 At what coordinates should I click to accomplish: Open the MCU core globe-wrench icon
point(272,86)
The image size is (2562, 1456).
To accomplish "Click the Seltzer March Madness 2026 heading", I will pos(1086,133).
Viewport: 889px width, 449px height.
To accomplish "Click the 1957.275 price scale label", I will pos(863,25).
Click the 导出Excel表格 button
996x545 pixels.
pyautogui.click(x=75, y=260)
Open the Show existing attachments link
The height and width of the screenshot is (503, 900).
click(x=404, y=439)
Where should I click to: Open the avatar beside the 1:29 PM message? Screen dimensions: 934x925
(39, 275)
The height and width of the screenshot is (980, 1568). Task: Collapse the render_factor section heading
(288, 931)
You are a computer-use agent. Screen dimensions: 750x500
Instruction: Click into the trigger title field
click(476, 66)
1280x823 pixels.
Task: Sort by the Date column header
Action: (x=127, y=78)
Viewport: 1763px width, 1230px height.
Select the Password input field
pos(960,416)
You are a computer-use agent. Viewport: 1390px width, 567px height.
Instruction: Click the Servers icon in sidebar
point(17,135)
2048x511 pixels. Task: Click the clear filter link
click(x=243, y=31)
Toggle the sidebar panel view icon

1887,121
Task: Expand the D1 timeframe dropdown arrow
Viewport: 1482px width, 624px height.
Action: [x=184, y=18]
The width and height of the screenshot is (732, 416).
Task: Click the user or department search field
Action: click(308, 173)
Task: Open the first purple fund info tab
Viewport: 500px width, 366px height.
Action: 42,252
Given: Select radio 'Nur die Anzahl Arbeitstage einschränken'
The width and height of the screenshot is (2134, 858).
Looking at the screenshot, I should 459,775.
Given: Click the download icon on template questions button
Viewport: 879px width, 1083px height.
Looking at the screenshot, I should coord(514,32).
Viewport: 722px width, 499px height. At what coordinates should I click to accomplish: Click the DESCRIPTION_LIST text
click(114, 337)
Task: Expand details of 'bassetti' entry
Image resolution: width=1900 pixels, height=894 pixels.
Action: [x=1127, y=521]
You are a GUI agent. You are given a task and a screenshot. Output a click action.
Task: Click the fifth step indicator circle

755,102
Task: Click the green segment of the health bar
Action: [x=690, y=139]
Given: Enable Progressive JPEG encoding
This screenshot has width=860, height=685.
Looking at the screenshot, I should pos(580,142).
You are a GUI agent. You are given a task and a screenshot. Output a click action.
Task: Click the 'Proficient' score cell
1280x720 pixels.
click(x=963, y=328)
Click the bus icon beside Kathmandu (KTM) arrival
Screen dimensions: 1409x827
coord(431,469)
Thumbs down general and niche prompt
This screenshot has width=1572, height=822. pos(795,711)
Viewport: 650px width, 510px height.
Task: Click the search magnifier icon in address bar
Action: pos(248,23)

▬▬▬▬▬▬▬▬▬▬

» **WORK TASK**
What you output should match every line above exactly.

» **WRITTEN SOLUTION**
 At what coordinates should I click to accomplish: Open the MCU core globe-wrench icon
point(272,86)
The image size is (2562, 1456).
To accomplish "Click the Seltzer March Madness 2026 heading", I will pos(1086,133).
Viewport: 889px width, 449px height.
To accomplish "Click the 1957.275 price scale label", I will pos(863,25).
Click the 导出Excel表格 button
996x545 pixels.
pyautogui.click(x=75, y=260)
Open the Show existing attachments link
The height and width of the screenshot is (503, 900).
click(x=404, y=439)
Where should I click to: Open the avatar beside the 1:29 PM message? Screen dimensions: 934x925
(39, 275)
The height and width of the screenshot is (980, 1568). Task: Collapse the render_factor section heading
(288, 931)
You are a computer-use agent. Screen dimensions: 750x500
Instruction: Click into the trigger title field
click(476, 66)
1280x823 pixels.
Task: Sort by the Date column header
Action: (x=127, y=78)
Viewport: 1763px width, 1230px height.
Select the Password input field
pos(960,416)
You are a computer-use agent. Viewport: 1390px width, 567px height.
Instruction: Click the Servers icon in sidebar
point(17,135)
2048x511 pixels. Task: Click the clear filter link
click(x=243, y=31)
Toggle the sidebar panel view icon

1887,121
Task: Expand the D1 timeframe dropdown arrow
Viewport: 1482px width, 624px height.
Action: [x=184, y=18]
The width and height of the screenshot is (732, 416).
Task: Click the user or department search field
Action: click(308, 173)
Task: Open the first purple fund info tab
Viewport: 500px width, 366px height.
Action: 42,252
Given: Select radio 'Nur die Anzahl Arbeitstage einschränken'
The width and height of the screenshot is (2134, 858).
Looking at the screenshot, I should 459,775.
Given: Click the download icon on template questions button
Viewport: 879px width, 1083px height.
Looking at the screenshot, I should coord(514,32).
Viewport: 722px width, 499px height. At what coordinates should I click to accomplish: Click the DESCRIPTION_LIST text
click(114, 337)
Task: Expand details of 'bassetti' entry
Image resolution: width=1900 pixels, height=894 pixels.
Action: [x=1127, y=521]
You are a GUI agent. You are given a task and a screenshot. Output a click action.
Task: Click the fifth step indicator circle

755,102
Task: Click the green segment of the health bar
Action: [x=690, y=139]
Given: Enable Progressive JPEG encoding
This screenshot has width=860, height=685.
Looking at the screenshot, I should pos(580,142).
You are a GUI agent. You are given a task and a screenshot. Output a click action.
Task: Click the 'Proficient' score cell
1280x720 pixels.
click(x=963, y=328)
Click the bus icon beside Kathmandu (KTM) arrival
Screen dimensions: 1409x827
coord(431,469)
Thumbs down general and niche prompt
This screenshot has width=1572, height=822. pos(795,711)
Viewport: 650px width, 510px height.
Task: Click the search magnifier icon in address bar
Action: pos(248,23)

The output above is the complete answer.